> PROBLEM TO WORK ON
Copy out the listing below in full, swapping every "Screen dimensions" for "Screen size" and leaving everything else as it is.

*** GIVEN DATA

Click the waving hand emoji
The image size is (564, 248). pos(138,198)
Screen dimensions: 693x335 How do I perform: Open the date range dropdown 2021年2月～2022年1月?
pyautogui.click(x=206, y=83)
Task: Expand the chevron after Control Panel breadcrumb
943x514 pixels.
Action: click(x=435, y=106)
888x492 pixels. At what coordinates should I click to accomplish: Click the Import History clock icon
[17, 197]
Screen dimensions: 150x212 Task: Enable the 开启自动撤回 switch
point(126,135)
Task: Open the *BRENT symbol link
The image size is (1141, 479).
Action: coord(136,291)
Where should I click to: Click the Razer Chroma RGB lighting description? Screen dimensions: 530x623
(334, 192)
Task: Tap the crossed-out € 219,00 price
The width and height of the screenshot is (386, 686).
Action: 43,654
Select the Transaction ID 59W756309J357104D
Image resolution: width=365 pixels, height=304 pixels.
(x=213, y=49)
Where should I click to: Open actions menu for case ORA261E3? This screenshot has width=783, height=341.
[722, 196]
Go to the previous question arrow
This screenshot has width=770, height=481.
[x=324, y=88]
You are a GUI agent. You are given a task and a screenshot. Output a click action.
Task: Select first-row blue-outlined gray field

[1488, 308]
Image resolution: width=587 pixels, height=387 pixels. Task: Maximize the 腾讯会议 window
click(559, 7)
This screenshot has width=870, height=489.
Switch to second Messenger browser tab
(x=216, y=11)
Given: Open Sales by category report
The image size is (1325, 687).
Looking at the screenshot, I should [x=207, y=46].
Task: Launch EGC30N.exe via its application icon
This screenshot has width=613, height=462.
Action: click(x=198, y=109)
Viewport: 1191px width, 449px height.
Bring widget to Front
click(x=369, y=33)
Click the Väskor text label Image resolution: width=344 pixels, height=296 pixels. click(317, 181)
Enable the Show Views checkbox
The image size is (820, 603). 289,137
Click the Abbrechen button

******

> ANSWER TO THE EXERCISE
Click the waving hand emoji
The image size is (564, 248). pos(138,198)
Screen size: 693x335 How do I perform: Open the date range dropdown 2021年2月～2022年1月?
pyautogui.click(x=206, y=83)
Task: Expand the chevron after Control Panel breadcrumb
943x514 pixels.
Action: click(x=435, y=106)
888x492 pixels. At what coordinates should I click to accomplish: Click the Import History clock icon
[17, 197]
Screen size: 150x212 Task: Enable the 开启自动撤回 switch
point(126,135)
Task: Open the *BRENT symbol link
The image size is (1141, 479).
Action: coord(136,291)
Where should I click to: Click the Razer Chroma RGB lighting description? Screen size: 530x623
(334, 192)
Task: Tap the crossed-out € 219,00 price
The width and height of the screenshot is (386, 686).
Action: 43,654
Select the Transaction ID 59W756309J357104D
Image resolution: width=365 pixels, height=304 pixels.
(x=213, y=49)
Where should I click to: Open actions menu for case ORA261E3? This screenshot has width=783, height=341.
[722, 196]
Go to the previous question arrow
This screenshot has width=770, height=481.
[x=324, y=88]
You are a GUI agent. You are given a task and a screenshot. Output a click action.
Task: Select first-row blue-outlined gray field

[1488, 308]
Image resolution: width=587 pixels, height=387 pixels. Task: Maximize the 腾讯会议 window
click(559, 7)
This screenshot has width=870, height=489.
Switch to second Messenger browser tab
(x=216, y=11)
Given: Open Sales by category report
The image size is (1325, 687).
Looking at the screenshot, I should [x=207, y=46].
Task: Launch EGC30N.exe via its application icon
This screenshot has width=613, height=462.
Action: click(x=198, y=109)
Viewport: 1191px width, 449px height.
Bring widget to Front
click(x=369, y=33)
Click the Väskor text label Image resolution: width=344 pixels, height=296 pixels. click(317, 181)
Enable the Show Views checkbox
The image size is (820, 603). 289,137
Click the Abbrechen button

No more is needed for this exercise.